The court, at the instance of the appellant, gave instructions to the effect that if the appellant believed that ■it was the intention of the deceased to kill appellant, or to do him some great bodily harm, and that appellant, without fault or carelessness on his part, shot the deceased, he was justified in so doing; that it was sufficient if the appellant, acting without fault or carelessness on his part, honestly believed that the killing was necessary, if he acted under such circumstances as made it reasonable to entertain that belief.

In Hoard v State, 80 Ark. 87, this court held: That “it was not error to instruct the jury that one who killed another was justified in defending himself if it appeared to him, ‘acting as a reasonable person,’ without fault on his part, that he was in danger of losing his life or receiving great bodily harm, as the law presumes, where nothing to the contrary is shown, that the accused is of ordinary reason and holds hirii accountable accordingly.”

The instructions given at the request of the appellant followed the language of the rule approved by this 'court in Smith v. State, 59 Ark. 137, and Magness v. State, 67 Ark. 594.

The instructions given at the instance of the State followed the rule approved by this court in other cases. Palmore v. State, 29 Ark. 248; Levells v. State, 32 Ark. 585; Fitzpatrick v. State, 37 Ark. 257.

Speaking for the court in Hoard v. State, supra, Mr. Justice Riddick said: “For ordinary cases, we think .there is no substantial difference in these two ways of stating the rule, and consider it a matter of form that *516should be left to the taste and judgment of the trial judge.”

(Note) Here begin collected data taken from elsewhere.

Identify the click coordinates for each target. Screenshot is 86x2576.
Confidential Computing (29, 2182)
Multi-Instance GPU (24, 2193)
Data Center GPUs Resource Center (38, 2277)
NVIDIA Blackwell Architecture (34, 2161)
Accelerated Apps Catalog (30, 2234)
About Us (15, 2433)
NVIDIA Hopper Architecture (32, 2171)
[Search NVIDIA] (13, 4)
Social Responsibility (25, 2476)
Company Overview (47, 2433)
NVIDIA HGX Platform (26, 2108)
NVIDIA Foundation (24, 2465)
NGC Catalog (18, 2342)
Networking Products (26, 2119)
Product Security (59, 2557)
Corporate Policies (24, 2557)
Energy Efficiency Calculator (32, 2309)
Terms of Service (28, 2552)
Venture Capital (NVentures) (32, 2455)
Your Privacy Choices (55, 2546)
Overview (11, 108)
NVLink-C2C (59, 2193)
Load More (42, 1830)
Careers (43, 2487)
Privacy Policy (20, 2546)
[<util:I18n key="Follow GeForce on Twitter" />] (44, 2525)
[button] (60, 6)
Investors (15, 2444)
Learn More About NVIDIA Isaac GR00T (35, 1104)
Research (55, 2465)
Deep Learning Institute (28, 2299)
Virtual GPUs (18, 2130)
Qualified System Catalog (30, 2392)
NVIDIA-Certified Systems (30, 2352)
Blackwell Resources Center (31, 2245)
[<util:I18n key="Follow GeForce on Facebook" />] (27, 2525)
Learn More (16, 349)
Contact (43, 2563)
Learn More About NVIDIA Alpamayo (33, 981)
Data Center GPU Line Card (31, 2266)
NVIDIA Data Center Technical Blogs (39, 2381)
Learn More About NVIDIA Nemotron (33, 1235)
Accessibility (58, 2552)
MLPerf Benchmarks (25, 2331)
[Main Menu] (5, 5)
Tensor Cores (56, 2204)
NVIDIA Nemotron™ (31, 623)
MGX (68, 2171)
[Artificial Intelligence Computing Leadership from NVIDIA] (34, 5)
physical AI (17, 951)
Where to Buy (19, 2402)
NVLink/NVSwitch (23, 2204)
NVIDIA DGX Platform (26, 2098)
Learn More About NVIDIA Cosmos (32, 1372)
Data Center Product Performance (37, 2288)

Other instructions were given and refused, to which exceptions were duly saved, and which we have carefully examined, but find no prejudicial error in the rulings of the court.

Appellant contends that the court erred in permitting the witness, Turner Rogers, to testify concerning the declarations of the deceased to him on Sunday morning after the shooting; but the testimony was competent as showing dying declarations. Rogers testified that the deceased-told him “that he would not get well.”

Appellant contends that the court erred in not permitting him to show that the doctors had informed the deceased after the shooting that he would get well, but the appellant did not offer to show that' the doctors imparted such information to the deceased before he made the statements shown by the testimony of the witness, Rogers. There was nothing, therefore, in this offered testimony tending to rebut the testimony of the witness, Rogers, showing that the declarations of Wesson, the deceased, were made while he was in extremis.

The testimony was sufficient to sustain the verdict. The charge of the court correctly submitted the issues that -were raised by the evidence. There was no error in the rulings of the court in the admission or rejection of testimony.

We have considered the assignments of error presented in appellant’s motion for a new trial, and find that there is no prejudicial error in the rulings of the court in any of them. The judgment is therefore correct, and must be affirmed.